Introduction#

NVIDIA Cosmos is a developer-first platform for designing Physical AI systems. Cosmos is divided into the following components, each with its own GitHub repository:

Cosmos-Predict2.5: A flow based model specialized for simulating and predicting the future state of the world as a video. This model unifies Text2World, Image2World, and Video2World into a single model and utilizes Cosmos-Reason1, a Physical AI reasoning vision language model (VLM), as the text encoder. Cosmos-Predict2.5 significantly improves upon Cosmos-Predict1 in both quality and prompt alignment.
Cosmos-Predict2: A key branch of the Cosmos World Foundation Models (WFMs) ecosystem for Physical AI, specializing in future state prediction through advanced world modeling. It offers two powerful capabilities: text-to-image generation for creating high-quality images from text descriptions, and video-to-world generation for producing visual simulations from video inputs.
Cosmos-Predict1: A collection of general-purpose world foundation models (WFMs) for inference, along with scripts for post-training these models for specific Physical AI use cases.
Cosmos-Transfer2.5: A multi-controlnet designed to accept structured input of multiple video modalities including RGB, depth, segmentation and more. Users can configure generation using JSON-based controlnet_specs, and run inference with just a few commands. It supports both single-video inference, automatic control map generation, and multiple GPU setups.
Cosmos-Transfer1: A set of pre-trained, diffusion-based conditional world models designed for multimodal, controllable world generation. These models can create world simulations based on multiple spatial control inputs across various modalities such as segmentation, depth, and edge maps. Cosmos-Transfer1 offers the flexibility to weight different conditional inputs differently at varying spatial locations and temporal instances, enabling highly customizable world generation. This capability is particularly useful for various world-to-world transfer applications, including Sim2Real.
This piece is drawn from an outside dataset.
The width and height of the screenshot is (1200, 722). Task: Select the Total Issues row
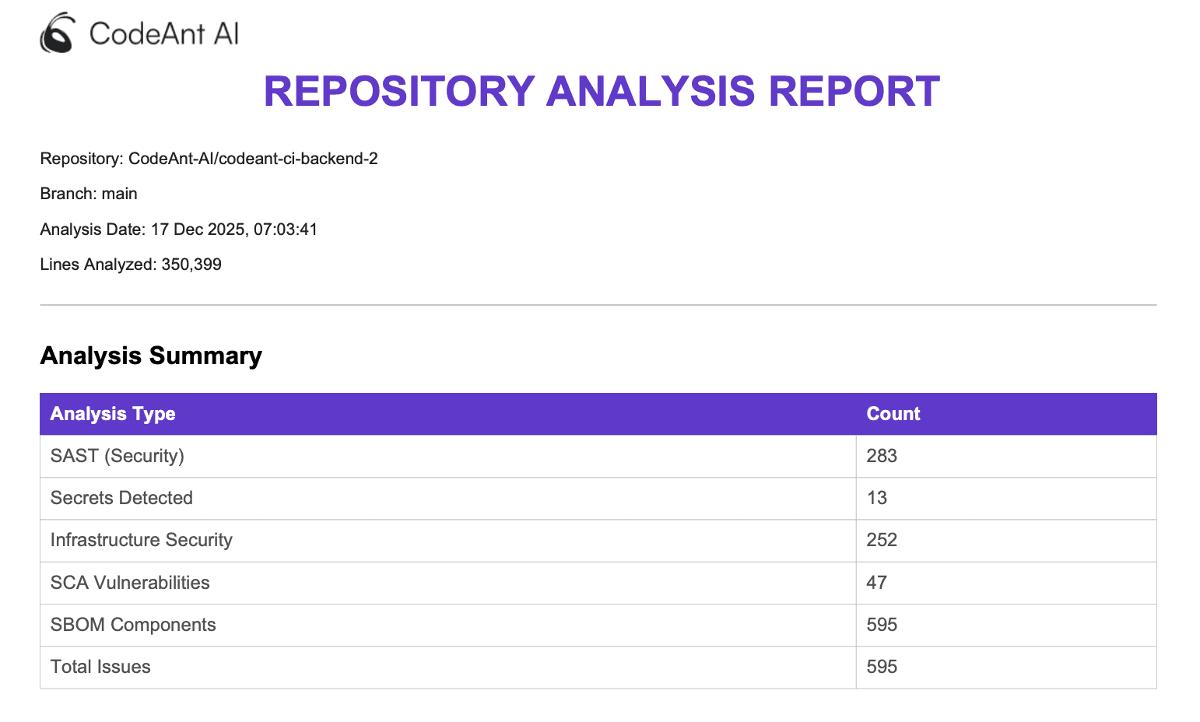tap(100, 667)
Cosmos-Reason2: The next generation of Cosmos-Reason model. New features include the following:
- Enhanced physical AI reasoning with improved spatio-temporal understanding and timestamp precision.
- Object detection with 2D/3D point localization and bounding-box coordinates, as well as reasoning explanations and labels.
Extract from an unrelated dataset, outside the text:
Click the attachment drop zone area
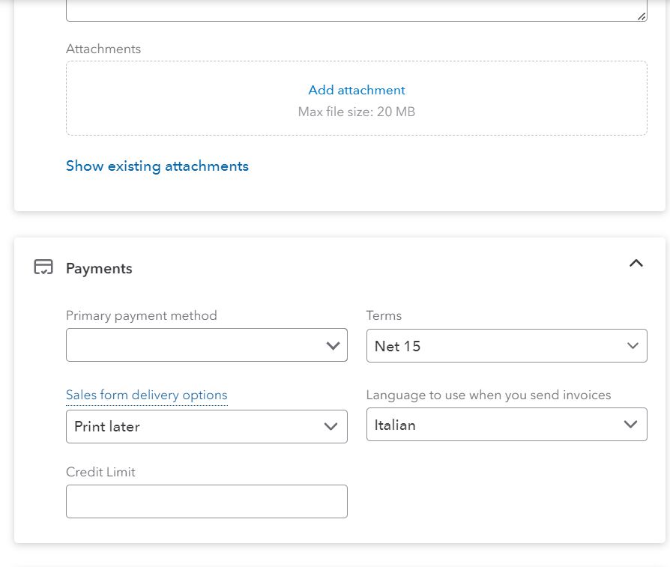670x567 pixels. click(x=357, y=98)
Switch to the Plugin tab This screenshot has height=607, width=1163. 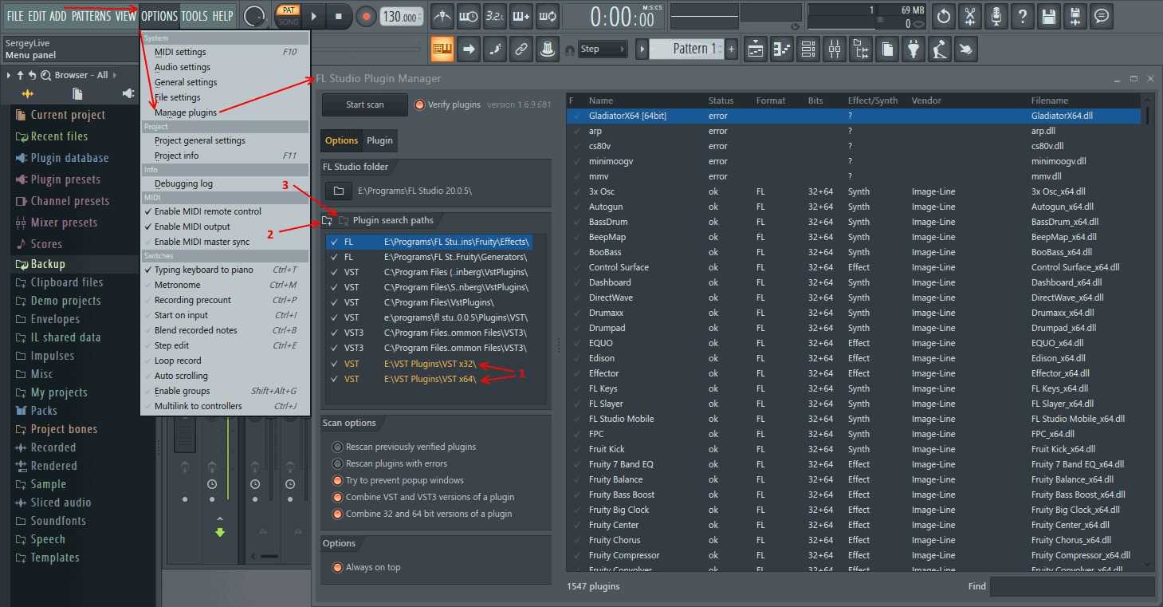pos(379,140)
- Improved long-context understanding up to 256K input tokens.
Cosmos-Reason1: An open , customizable, reasoning vision language model (VLM) for physical AI and robotics. It enables robots and vision AI agents to reason like humans, using prior knowledge, physics understanding, and common sense to understand and act in the real world. This model understands space, time, and fundamental physics, and can serve as a planning model to reason what steps an embodied agent might take next.

Cosmos-Reason1 excels at navigating the long tail of diverse physical world scenarios with spatial-temporal understanding. The Cosmos-Reason1 model is post-trained with physical common sense and embodied reasoning data, including supervised fine-tuning and reinforcement learning. It uses chain-of-thought reasoning capabilities to understand world dynamics without human annotations.